> Fragment do przeczytania
++++

Z Michałem Zajączkowskim rozmawia Karol Hoffmann
87 meczów ligowych, 7.583 minuty na boisku, a wszystkie one z opaską kapitańską na ramieniu. Awans z Naszą Dyskobolią od B klasy do V ligi. Przez pięć lat kapitan Naszej Dyskobolii a obecnie trener zespołu juniorów młodszych grodziskiego klubu. O swojej przygodzie z piłką nożną i Dyskobolią opowiada Michał Zajączkowski.
Patrząc na tradycje rodzinne wydaje się, że nie miałeś wyjścia i w zasadzie byłeś skazany na Dyskobolię. Przypuszczam też, że nie trzeba było Cię szczególnie zachęcać do gry w klubie. Ile miałeś lat gdy pierwszy raz pojawiłeś się na treningu Dyskobolii?

++++

> Treść zadania
Przeredaguj fragment wywiadu, który zaczyna się od „Z Michałem Zajączkowskim” i kończy na „na treningu Dyskobolii?”: zamiast „trener” wpisz „szkoleniowiec”. Wiersze nie mają żadnego związku z wywiadem.

> Rekordy

++++

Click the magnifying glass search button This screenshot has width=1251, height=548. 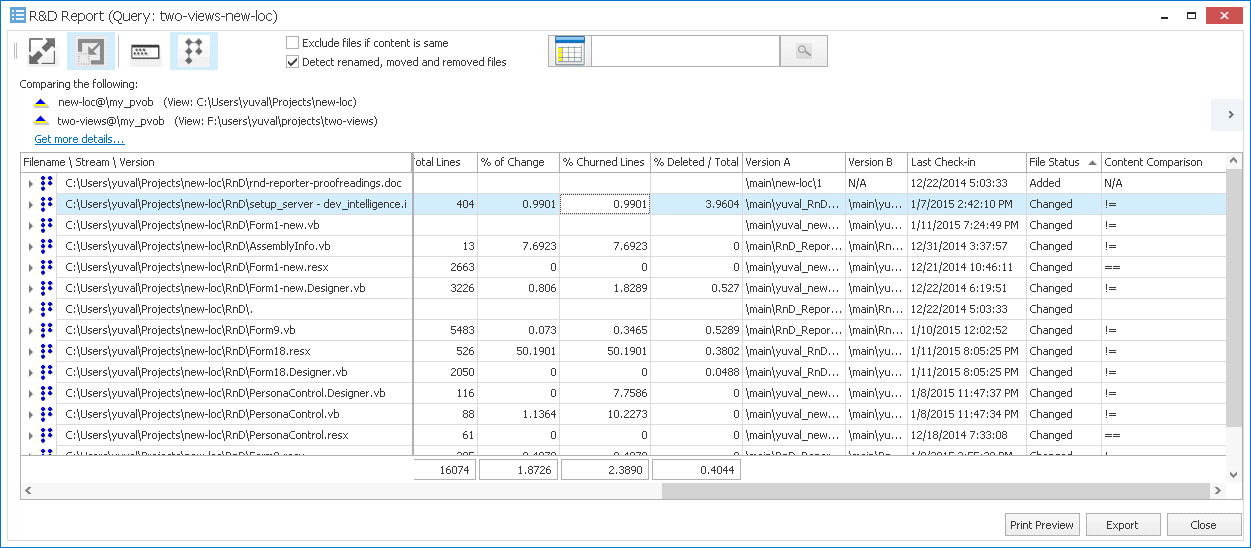point(804,52)
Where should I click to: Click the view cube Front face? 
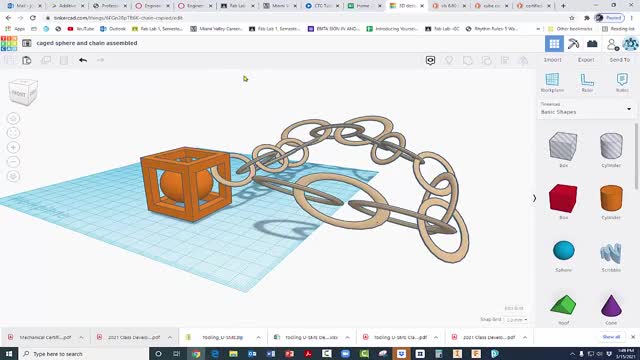pos(19,93)
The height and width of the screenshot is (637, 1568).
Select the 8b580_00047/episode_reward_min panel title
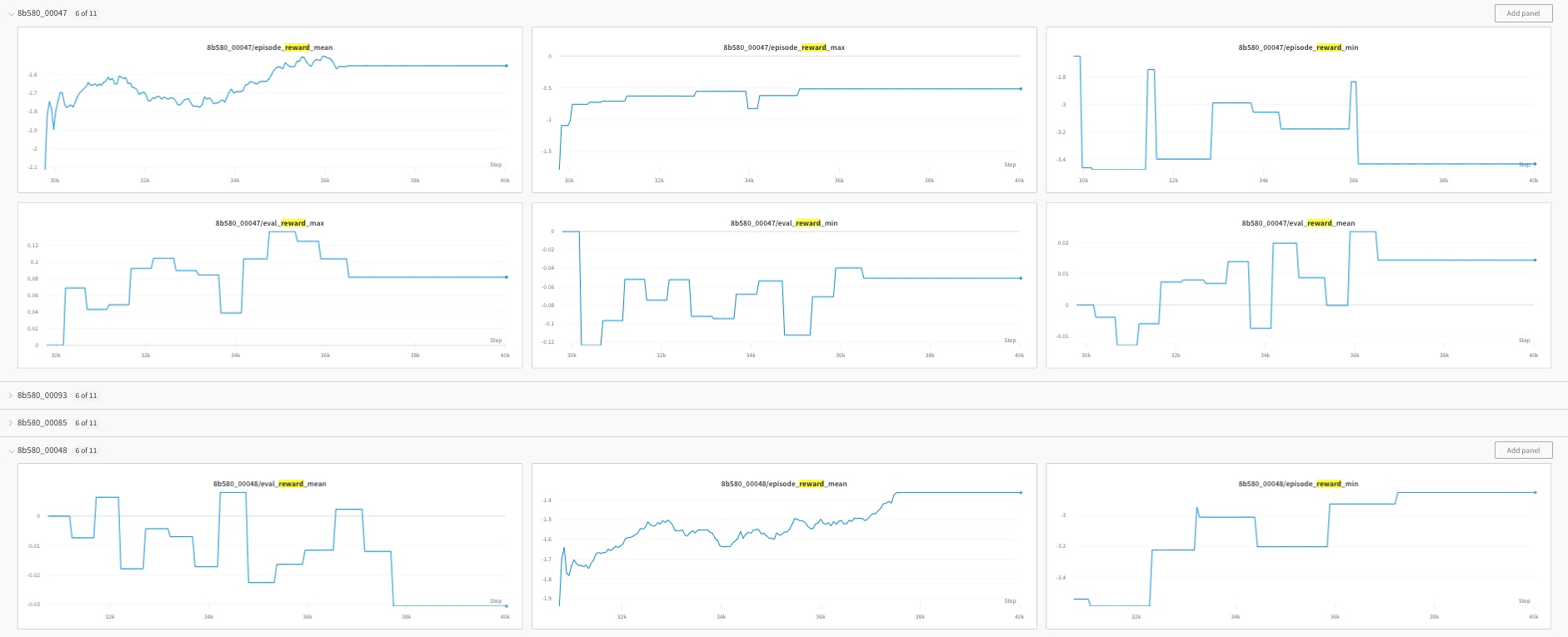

++++

> Oczekiwana odpowiedź
Z Michałem Zajączkowskim rozmawia Karol Hoffmann
87 meczów ligowych, 7.583 minuty na boisku, a wszystkie one z opaską kapitańską na ramieniu. Awans z Naszą Dyskobolią od B klasy do V ligi. Przez pięć lat kapitan Naszej Dyskobolii a obecnie szkoleniowiec zespołu juniorów młodszych grodziskiego klubu. O swojej przygodzie z piłką nożną i Dyskobolią opowiada Michał Zajączkowski.
Patrząc na tradycje rodzinne wydaje się, że nie miałeś wyjścia i w zasadzie byłeś skazany na Dyskobolię. Przypuszczam też, że nie trzeba było Cię szczególnie zachęcać do gry w klubie. Ile miałeś lat gdy pierwszy raz pojawiłeś się na treningu Dyskobolii?